Gallery Features Artist Who Draws to Cope with the Incredible Pain of Trigeminal Neuralgia

Karen McLaughlin’s exhibition Critical Path, hangs in at the Martin Batchelor Gallery until November, 30th. Her exhibit includes a combination of soft graphite drawings and bolder pastel renderings. The work is delicate, and as gallery-owner, Martin Batchelor, points out, highly conceptual. Your interpretation of the pieces change as you look at them. To read the full story or view the video in Chek News, click here.

McLaughlin, a British Columbia resident, has a degree in fine arts. She’s the author of several books, and visual work has received critical acclaim. However, while nuanced and beautiful, this era of McLaughlin’s art rose in response to incredible pain.

One night 8 years ago, McLaughlin was woken by a type of pain she didn’t know was possible.

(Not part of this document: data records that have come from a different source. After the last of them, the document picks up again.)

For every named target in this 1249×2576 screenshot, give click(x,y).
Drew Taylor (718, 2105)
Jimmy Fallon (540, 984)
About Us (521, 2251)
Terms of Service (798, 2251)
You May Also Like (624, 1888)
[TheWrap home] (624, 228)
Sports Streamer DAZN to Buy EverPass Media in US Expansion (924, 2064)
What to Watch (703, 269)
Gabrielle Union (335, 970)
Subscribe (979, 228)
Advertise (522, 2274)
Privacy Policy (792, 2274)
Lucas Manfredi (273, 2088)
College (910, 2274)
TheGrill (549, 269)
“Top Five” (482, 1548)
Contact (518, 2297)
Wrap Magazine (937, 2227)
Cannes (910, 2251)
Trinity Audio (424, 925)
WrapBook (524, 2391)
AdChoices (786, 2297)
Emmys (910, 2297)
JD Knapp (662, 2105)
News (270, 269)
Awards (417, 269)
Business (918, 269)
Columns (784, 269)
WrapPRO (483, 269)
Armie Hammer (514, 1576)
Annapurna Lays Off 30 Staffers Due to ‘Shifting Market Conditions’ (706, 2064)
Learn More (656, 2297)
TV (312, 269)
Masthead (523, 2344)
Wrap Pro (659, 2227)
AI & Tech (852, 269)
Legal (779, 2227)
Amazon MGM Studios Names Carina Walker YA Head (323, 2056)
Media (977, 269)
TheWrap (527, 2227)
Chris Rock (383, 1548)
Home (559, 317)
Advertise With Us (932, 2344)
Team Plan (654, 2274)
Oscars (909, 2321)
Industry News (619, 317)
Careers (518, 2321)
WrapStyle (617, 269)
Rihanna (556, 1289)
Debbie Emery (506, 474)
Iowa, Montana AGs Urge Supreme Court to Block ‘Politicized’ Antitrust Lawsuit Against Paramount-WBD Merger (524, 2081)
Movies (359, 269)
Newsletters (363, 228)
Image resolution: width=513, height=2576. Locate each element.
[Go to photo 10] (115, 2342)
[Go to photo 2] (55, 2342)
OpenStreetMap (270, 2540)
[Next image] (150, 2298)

She had recently released a book she had worked on for a long time, and had attended a writer’s festival less than two weeks before.

McLaughlin was diagnosed with trigeminal neuralgia, a rare, neurological disease resulting from damage to the trigeminal nerve. It causes excruciating, chronic pain in a patient’s face, that can last for seconds, minutes, or hours. It currently has no cure. To read more about trigeminal neuralgia, click here.

Trigeminal neuralgia can be caused by various factors– in McLaughlin’s case, it was caused by arteries wound around her cranial nerves. Surgeons tried to fix it to the extent they could, but McLaughlin still deals with chronic pain.

It was in the midst of this pain that Karen began seeking solace in drawing. She found that the concentration eased the pain, or at least distracted her from it. Drawing is not a pain treatment, but it helps many patients cope.

“In every moment, if I’m focused on the mark I’m making, then that’s one moment that I’m not focused on the pain.”

While drawing may be therapeutic for McLaughlin, her work is not limited to that purpose. Her work reveals both high levels of skill and thoughtful attention to mark-making.

This may not have been the path McLaughlin envisioned herself on at the Vancouver Writers Festival in 2009. However, her work shows that, despite unexpected turns, McLaughlin is still deeply present and engaged, observing and noting down all the textures and details that this world has to offer.